◆ WORK REQUIRED: Go through the listing and repeat each entry exactly, but include no pictures.

◆ RECORDS:
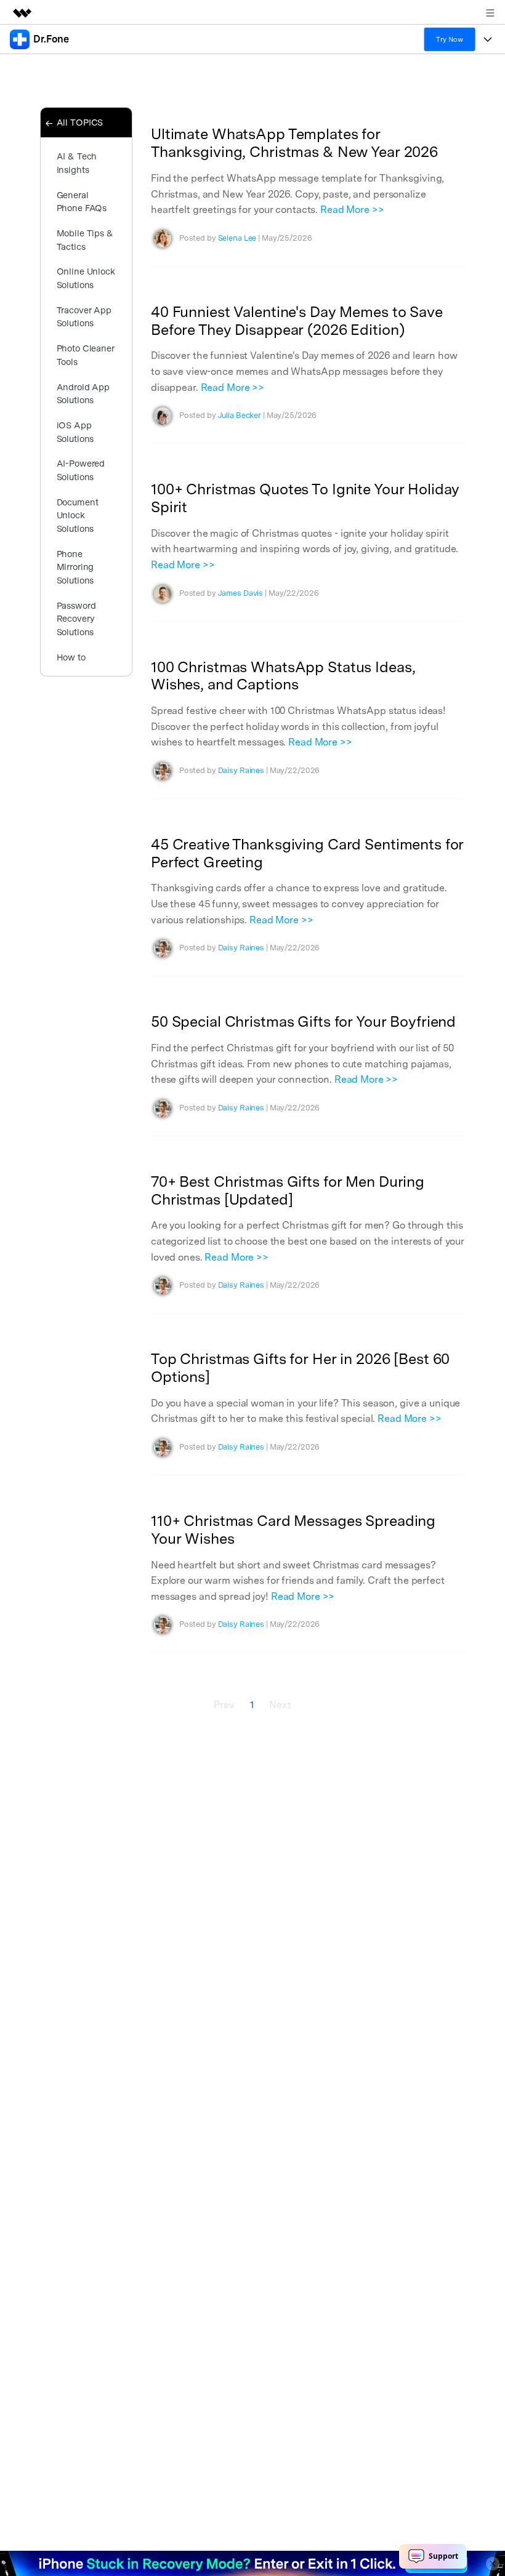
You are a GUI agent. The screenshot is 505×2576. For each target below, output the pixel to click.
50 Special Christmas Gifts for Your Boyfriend (303, 1021)
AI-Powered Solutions (81, 470)
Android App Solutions (83, 394)
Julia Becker (239, 415)
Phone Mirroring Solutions (75, 566)
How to (71, 657)
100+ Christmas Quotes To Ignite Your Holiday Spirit (305, 498)
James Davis (241, 593)
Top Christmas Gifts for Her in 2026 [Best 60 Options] (300, 1368)
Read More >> (352, 209)
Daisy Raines (241, 770)
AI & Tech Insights (77, 163)
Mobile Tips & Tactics (85, 240)
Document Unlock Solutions (78, 515)
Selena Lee (237, 238)
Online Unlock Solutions (86, 278)
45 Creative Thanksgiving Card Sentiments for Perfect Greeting (307, 853)
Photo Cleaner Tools (86, 355)
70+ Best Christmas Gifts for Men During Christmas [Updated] (287, 1190)
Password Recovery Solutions (76, 618)
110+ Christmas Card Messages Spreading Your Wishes (293, 1529)
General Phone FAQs (82, 202)
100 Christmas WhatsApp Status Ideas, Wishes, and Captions (283, 676)
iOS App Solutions (75, 432)
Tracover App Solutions (84, 317)
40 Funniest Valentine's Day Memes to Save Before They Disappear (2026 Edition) (297, 321)
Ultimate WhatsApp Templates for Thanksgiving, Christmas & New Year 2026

◆ RESULT OF THE TASK:
You are a GUI agent. The screenshot is 505×2576. For each target below, output the pixel to click.
50 Special Christmas Gifts for Your Boyfriend (303, 1021)
AI-Powered Solutions (81, 470)
Android App Solutions (83, 394)
Julia Becker (239, 415)
Phone Mirroring Solutions (75, 566)
How to (71, 657)
100+ Christmas Quotes To Ignite Your Holiday Spirit (305, 498)
James Davis (241, 593)
Top Christmas Gifts for Her in 2026 [Best 60 Options] (300, 1368)
Read More >> (352, 209)
Daisy Raines (241, 770)
AI & Tech Insights (77, 163)
Mobile Tips & Tactics (85, 240)
Document Unlock Solutions (78, 515)
Selena Lee (237, 238)
Online Unlock Solutions (86, 278)
45 Creative Thanksgiving Card Sentiments for Perfect Greeting (307, 853)
Photo Cleaner Tools (86, 355)
70+ Best Christmas Gifts for Men During Christmas [Updated] (287, 1190)
Password Recovery Solutions (76, 618)
110+ Christmas Card Messages Spreading Your Wishes (293, 1529)
General Phone FAQs (82, 202)
100 Christmas WhatsApp Status Ideas, Wishes, and Captions (283, 676)
iOS App Solutions (75, 432)
Tracover App Solutions (84, 317)
40 Funniest Valentine's Day Memes to Save Before They Disappear (2026 Edition) (297, 321)
Ultimate WhatsApp Templates for Thanksgiving, Christmas & New Year 2026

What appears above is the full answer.